### Required work
Return, word for word, the line that contains "Task: Switch to LOSSLESS optimization mode" and every line after it through the end of the records.

Input records Block Start

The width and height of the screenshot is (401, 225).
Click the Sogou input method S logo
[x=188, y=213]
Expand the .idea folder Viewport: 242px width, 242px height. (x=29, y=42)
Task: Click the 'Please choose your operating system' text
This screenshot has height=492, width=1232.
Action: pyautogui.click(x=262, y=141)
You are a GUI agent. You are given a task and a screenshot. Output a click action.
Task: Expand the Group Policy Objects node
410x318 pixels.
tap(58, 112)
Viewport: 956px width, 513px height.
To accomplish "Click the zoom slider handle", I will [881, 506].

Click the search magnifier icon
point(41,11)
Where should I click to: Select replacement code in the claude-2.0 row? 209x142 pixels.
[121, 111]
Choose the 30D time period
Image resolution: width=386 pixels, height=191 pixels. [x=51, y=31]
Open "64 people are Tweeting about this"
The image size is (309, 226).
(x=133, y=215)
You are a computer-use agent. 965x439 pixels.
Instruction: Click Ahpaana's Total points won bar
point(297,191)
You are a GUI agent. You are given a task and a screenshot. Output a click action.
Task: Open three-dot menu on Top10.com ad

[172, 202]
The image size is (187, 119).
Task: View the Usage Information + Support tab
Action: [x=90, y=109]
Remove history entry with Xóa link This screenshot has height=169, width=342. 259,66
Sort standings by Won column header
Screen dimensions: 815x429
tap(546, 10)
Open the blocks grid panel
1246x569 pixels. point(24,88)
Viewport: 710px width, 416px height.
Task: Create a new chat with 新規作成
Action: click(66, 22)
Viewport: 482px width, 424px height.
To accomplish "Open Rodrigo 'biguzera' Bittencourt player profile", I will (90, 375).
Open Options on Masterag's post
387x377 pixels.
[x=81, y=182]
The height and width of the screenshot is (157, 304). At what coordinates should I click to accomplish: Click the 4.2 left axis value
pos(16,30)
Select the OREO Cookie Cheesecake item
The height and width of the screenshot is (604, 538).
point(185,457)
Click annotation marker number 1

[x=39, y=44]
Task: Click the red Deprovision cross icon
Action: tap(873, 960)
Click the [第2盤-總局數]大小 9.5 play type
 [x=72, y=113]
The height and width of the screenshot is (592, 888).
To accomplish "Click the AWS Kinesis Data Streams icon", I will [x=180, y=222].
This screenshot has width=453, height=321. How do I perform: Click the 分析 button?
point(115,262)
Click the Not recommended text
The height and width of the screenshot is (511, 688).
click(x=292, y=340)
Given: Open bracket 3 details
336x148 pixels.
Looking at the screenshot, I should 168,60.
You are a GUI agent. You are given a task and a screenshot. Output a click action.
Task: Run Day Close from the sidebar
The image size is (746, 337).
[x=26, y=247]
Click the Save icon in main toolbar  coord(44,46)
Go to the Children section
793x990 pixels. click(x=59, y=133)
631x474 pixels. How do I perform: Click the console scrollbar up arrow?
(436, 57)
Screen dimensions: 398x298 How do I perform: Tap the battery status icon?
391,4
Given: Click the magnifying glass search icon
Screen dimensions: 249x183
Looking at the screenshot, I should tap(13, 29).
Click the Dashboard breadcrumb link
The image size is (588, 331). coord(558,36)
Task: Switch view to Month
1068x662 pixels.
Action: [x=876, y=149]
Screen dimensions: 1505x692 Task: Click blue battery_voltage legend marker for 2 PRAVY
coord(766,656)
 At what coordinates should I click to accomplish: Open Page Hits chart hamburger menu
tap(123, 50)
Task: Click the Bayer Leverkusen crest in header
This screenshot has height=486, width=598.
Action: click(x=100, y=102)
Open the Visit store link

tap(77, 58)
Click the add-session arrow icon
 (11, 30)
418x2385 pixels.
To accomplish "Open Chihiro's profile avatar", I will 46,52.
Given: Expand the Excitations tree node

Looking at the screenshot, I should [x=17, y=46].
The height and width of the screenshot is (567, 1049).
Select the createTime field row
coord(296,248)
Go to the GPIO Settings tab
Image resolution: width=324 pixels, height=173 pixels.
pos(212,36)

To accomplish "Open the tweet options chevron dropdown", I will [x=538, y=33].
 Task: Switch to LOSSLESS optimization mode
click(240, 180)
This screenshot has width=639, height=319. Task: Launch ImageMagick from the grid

Input records Block End

### Exercise answer
 Task: Switch to LOSSLESS optimization mode
click(240, 180)
This screenshot has width=639, height=319. Task: Launch ImageMagick from the grid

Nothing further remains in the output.